A Comparison of Thoracolumbar Injury Classification in Spine Trauma Patients Among Neurosurgeons in East Africa Versus North America

Affiliations

A Comparison of Thoracolumbar Injury Classification in Spine Trauma Patients Among Neurosurgeons in East Africa Versus North America

Caitlyn J Smith et al. Cureus. .

Abstract

Background In January 2021, we published findings evaluating the validity of thoracolumbar injury classification and biomechanical approach in the clinical outcome of operative and non-operative treatments. A notable result in our study was patients with unstable burst fractures received an Arbeitsgemeinschaft für Osteosynthesefragen System (AO) score that recommended conservative treatment compared to a Thoracolumbar Injury Classification and Severity Scale (TLICS) score that recommended surgical intervention. We designed a survey to determine reported differences in thoracolumbar injury classification, including the percentage of thoracolumbar spine fractures, type of classification system(s) used, use of classification system by board-certified neurosurgeons and neurosurgical residents, reliance on classification system to guide management, use of MRI in the evaluation of the posterior ligamentous complex, and readmission rate < 90 days at treating facilities. This study aims to determine which areas of neurosurgical practice in spine trauma patients differ among surgeons in North America and East Africa, including Ethiopia, Kenya, and Sudan.

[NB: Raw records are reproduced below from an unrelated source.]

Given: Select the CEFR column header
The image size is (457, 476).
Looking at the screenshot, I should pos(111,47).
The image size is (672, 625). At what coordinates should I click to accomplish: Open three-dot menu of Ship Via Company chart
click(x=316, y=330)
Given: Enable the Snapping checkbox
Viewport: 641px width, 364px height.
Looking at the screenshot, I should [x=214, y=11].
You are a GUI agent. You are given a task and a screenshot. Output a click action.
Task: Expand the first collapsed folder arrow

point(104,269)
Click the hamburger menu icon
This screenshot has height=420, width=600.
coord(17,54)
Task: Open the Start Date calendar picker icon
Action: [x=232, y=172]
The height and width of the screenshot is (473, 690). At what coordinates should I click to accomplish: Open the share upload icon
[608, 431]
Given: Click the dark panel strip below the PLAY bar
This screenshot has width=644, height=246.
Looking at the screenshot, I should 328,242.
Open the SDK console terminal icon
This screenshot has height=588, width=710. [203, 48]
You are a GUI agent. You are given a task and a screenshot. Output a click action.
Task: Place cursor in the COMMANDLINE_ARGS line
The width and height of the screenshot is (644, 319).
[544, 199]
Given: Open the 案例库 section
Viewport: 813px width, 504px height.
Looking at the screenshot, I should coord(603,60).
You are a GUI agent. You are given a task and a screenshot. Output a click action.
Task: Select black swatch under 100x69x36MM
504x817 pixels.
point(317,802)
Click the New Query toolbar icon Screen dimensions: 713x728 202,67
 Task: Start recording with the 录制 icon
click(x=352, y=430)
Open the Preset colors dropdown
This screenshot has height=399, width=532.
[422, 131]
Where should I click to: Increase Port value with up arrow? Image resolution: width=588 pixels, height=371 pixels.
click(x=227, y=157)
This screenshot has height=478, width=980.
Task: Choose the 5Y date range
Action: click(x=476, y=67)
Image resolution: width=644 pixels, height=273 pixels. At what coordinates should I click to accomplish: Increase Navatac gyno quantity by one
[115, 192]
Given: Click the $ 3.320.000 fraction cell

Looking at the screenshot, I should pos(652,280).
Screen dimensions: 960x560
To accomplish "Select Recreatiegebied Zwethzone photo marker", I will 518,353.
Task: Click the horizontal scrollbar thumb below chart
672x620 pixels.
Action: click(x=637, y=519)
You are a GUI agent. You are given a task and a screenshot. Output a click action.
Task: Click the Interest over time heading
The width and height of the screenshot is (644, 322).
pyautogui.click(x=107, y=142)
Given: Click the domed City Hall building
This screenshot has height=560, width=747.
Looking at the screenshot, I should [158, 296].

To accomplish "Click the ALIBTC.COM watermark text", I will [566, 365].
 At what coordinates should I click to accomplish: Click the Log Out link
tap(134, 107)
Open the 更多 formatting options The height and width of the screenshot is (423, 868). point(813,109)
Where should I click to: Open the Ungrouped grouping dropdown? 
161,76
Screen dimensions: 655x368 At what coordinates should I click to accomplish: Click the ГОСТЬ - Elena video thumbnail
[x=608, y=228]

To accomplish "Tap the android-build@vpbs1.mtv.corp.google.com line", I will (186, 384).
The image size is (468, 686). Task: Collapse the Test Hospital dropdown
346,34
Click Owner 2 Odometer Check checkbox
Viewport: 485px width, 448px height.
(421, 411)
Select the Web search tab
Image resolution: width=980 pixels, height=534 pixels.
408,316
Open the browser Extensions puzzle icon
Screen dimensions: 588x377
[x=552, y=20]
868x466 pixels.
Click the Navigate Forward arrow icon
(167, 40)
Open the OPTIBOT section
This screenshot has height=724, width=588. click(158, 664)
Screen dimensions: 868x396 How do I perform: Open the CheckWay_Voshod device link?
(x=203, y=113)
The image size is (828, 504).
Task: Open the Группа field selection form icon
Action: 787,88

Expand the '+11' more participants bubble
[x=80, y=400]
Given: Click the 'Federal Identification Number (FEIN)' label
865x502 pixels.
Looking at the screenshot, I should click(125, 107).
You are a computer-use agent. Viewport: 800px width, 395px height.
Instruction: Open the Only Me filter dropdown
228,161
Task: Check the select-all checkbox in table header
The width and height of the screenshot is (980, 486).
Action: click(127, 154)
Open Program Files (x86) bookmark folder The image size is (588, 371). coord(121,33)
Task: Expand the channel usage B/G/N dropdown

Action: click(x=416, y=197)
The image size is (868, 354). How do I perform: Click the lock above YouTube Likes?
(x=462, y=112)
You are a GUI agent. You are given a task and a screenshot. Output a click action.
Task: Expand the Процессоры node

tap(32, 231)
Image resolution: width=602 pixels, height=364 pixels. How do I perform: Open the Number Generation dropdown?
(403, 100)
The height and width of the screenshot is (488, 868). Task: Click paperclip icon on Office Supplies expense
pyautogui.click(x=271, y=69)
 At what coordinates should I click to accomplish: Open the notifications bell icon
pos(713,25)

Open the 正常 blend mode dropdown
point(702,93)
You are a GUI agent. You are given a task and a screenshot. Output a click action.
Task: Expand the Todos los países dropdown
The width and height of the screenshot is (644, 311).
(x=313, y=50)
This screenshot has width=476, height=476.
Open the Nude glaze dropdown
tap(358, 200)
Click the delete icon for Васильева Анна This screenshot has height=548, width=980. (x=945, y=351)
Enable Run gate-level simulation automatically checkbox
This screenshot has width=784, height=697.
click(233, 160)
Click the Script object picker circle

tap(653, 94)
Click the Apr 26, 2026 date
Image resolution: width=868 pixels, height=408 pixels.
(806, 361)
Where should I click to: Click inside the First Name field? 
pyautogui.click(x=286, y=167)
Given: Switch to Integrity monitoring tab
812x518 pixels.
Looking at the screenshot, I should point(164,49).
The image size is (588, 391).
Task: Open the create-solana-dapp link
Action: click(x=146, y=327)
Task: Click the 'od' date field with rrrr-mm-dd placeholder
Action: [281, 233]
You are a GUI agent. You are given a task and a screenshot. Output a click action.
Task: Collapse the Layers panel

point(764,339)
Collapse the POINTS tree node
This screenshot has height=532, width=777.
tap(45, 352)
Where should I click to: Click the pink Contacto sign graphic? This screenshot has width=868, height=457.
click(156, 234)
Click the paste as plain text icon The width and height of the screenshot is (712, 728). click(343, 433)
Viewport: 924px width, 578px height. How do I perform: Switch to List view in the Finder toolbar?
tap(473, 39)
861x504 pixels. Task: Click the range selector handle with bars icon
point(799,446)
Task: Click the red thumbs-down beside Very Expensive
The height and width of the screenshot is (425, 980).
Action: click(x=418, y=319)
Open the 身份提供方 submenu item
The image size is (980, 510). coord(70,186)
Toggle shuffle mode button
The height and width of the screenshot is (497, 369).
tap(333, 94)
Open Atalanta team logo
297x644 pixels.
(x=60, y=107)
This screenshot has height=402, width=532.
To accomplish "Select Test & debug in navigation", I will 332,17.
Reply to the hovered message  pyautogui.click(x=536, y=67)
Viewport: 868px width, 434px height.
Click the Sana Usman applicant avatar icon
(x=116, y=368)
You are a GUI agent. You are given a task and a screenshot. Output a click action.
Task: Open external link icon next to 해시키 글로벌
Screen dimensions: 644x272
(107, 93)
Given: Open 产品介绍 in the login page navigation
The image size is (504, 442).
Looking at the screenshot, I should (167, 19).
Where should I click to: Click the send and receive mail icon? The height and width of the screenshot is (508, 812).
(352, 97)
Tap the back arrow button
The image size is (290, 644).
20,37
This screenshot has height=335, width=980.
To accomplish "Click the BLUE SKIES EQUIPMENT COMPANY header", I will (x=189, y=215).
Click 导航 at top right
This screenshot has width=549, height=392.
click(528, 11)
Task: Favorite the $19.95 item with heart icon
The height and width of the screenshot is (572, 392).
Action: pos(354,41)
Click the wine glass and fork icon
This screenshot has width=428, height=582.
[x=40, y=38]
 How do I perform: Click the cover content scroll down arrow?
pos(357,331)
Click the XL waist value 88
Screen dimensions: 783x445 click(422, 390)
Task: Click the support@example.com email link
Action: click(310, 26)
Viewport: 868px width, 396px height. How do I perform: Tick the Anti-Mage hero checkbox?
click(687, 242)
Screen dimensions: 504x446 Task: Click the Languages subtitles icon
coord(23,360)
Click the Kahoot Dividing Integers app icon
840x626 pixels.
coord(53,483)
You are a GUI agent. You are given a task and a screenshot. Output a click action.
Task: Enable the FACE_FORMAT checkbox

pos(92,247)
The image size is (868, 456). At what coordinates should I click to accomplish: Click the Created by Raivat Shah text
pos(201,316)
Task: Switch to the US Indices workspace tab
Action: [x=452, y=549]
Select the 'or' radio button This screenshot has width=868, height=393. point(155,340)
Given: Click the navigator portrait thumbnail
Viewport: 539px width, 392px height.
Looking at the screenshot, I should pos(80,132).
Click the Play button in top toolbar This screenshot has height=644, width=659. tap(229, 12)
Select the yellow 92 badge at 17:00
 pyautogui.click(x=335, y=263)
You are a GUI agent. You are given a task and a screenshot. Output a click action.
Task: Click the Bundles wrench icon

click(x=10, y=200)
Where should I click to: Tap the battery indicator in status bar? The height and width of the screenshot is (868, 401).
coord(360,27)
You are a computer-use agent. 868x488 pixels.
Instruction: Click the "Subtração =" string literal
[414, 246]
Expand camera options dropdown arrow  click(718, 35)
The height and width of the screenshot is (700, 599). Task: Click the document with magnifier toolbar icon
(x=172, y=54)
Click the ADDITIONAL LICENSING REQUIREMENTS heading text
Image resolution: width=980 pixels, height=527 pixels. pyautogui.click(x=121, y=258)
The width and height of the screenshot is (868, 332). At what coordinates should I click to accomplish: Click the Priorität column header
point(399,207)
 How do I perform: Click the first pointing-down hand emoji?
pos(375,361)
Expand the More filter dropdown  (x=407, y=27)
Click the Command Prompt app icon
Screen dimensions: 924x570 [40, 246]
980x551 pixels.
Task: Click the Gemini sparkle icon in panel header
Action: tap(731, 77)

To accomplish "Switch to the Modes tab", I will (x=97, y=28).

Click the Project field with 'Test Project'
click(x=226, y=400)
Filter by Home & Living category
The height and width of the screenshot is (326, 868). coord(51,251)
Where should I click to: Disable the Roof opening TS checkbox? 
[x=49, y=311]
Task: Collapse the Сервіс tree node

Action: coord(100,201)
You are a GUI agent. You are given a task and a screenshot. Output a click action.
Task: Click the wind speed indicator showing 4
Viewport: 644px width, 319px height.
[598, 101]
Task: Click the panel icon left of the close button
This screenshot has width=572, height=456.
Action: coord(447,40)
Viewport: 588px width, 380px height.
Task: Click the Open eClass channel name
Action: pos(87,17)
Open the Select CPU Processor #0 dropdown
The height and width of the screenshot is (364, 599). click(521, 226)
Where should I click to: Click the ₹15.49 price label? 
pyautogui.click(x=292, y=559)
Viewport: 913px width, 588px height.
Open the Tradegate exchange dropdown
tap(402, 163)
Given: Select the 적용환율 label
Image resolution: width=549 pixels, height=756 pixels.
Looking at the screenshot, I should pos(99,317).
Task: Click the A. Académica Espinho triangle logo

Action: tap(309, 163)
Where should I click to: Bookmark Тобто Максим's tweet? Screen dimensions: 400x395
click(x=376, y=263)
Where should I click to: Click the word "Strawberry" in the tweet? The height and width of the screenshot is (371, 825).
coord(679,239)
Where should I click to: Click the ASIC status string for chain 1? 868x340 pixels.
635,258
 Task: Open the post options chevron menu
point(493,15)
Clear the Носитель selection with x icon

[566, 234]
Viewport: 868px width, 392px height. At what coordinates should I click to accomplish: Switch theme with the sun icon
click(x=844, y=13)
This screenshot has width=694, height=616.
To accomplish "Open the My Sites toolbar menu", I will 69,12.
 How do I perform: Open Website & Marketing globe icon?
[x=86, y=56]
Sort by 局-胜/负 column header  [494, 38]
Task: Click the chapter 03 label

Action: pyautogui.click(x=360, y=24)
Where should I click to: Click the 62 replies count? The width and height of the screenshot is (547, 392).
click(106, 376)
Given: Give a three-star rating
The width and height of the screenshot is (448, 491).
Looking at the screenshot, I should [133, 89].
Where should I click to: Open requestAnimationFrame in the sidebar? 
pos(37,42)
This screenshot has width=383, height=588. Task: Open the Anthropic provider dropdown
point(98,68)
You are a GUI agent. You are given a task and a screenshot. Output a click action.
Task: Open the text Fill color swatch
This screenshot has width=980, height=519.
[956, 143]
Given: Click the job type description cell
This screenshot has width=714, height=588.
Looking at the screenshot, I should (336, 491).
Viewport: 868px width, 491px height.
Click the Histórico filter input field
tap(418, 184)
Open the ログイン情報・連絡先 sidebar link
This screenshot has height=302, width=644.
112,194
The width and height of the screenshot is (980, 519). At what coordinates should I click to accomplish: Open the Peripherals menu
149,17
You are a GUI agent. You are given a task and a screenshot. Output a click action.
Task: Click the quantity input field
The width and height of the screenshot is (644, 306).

Multiple classification systems have been proposed to describe thoracolumbar spine injuries. We hypothesized that there would be marked variability in the classification systems used to evaluate thoracolumbar spine injury among neurosurgeons in North America and East Africa. Methods The survey consisted of seven questions and was sent to 440 neurosurgeons practicing on the continents of North America and East Africa. Results A total of 67 surgeons responded, 50 from North America and 17 from East Africa, including Ethiopia, Kenya, and Sudan. A significant percentage of African respondents reported a higher thoracolumbar spine fracture rate than respondents in North America (53% and 30%, respectively). Regarding the classification system used, 65% of surgeons in East Africa reported using TLICS, whereas 62% of surgeons in North America reported using Denis 3-column classification. For patients with spine trauma, surgeons in East Africa and North America reported a similar percentage of readmission <90 days (47% and 52%, respectively). Conclusion Our findings vary in spine trauma classification for American and East African patients and still highlight crucial areas for improvement due to patient load, education, and resource accessibility.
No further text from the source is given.